5star-shiny-hr_printBook Review
Reviewed by Chris-Jean Clarke for Readers’ Favorite

Southern Passage by Jim Yonker is set in the 1960s and opens with 18-year-old Buster, who has just graduated from a high school in St. Louis, seeking employment during the summer months as he needs the income to subsidise his college tuition, which starts in the fall. Thanks to his father, who works at the Pullman Railroad Company, he quickly finds employment at the Missouri Pacific Railroad in Texarkana. Although the location of the job means that Buster will have to move out of his family home in the North and move South for a short while, he is undeterred. He waves good-bye to his mother on the doorstep of their home, but as his family wants peace of mind in knowing where he will be living in Texarkana, his father assists him in finding cheap accommodation before saying his farewell. It isn’t long before Jim Yonker has Buster exploring his new surroundings and newfound freedom; and enjoying the flexibility regarding his house rules, choice of meals or places to eat or visit, and the friends or girls he chooses to be acquainted with. However, as the story unfolds you will soon discover that Buster’s ‘Southern Passage’ will be no fairy-tale.
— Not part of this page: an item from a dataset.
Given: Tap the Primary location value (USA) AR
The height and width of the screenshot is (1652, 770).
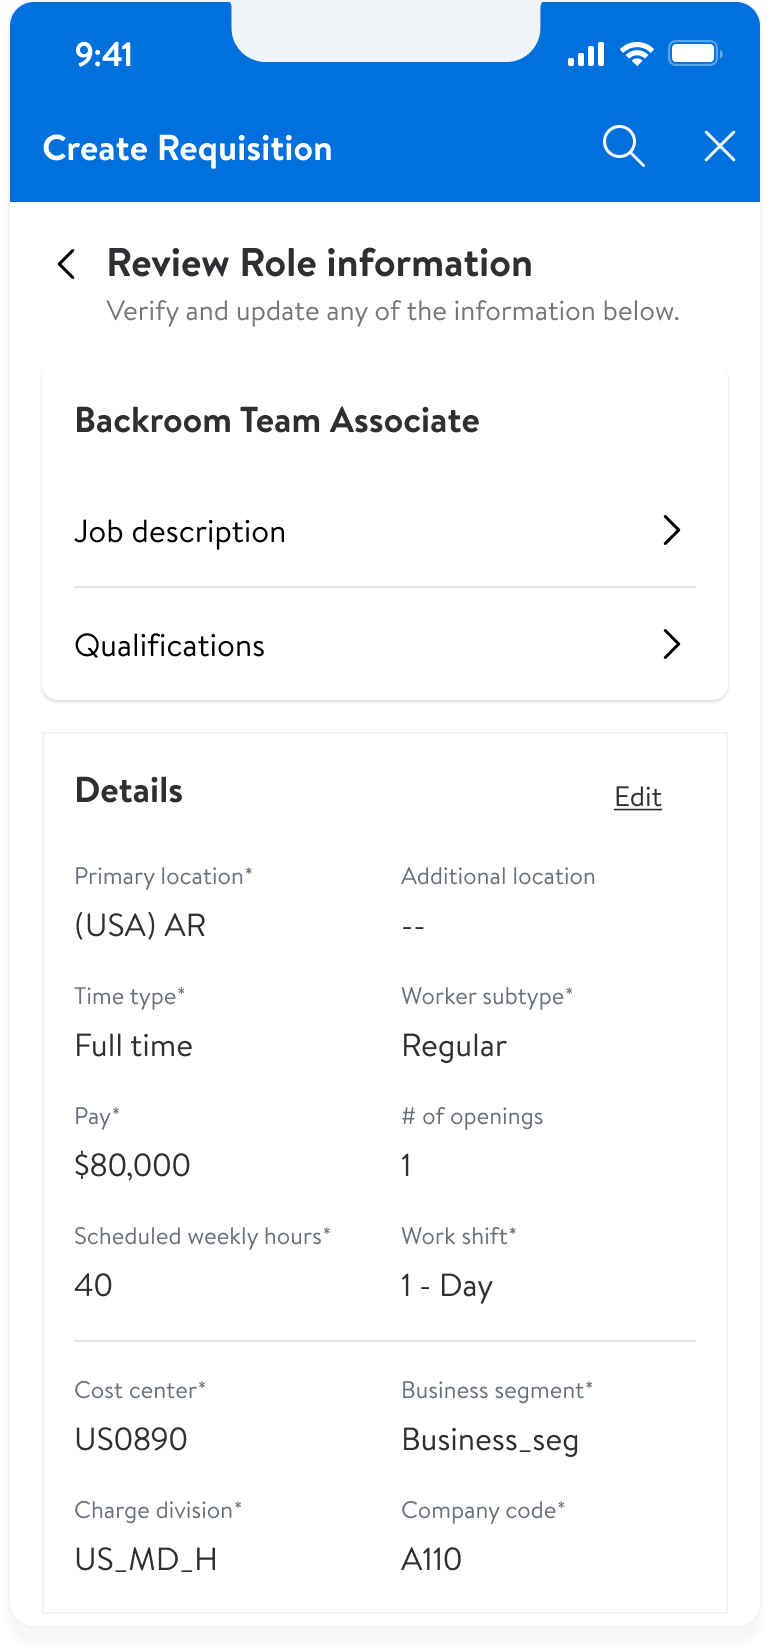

I love the concept of Jim Yonker’s gritty and true-to-life tale, Southern Passage, which could well have happened. I believe the premise will be of great interest to college students who are researching one of the following areas: the history of the railroads, the divide between the North and South and/or the racial prejudices and appalling acts of racism by white people towards black people during the ’60s era. I also believe Southern Passage will appeal to avid readers who are 18+ and love first rate historical fiction books. There are sexual encounters as a backdrop to the story and violence and strong language interwoven throughout. I wish Jim Yonker every success with this story!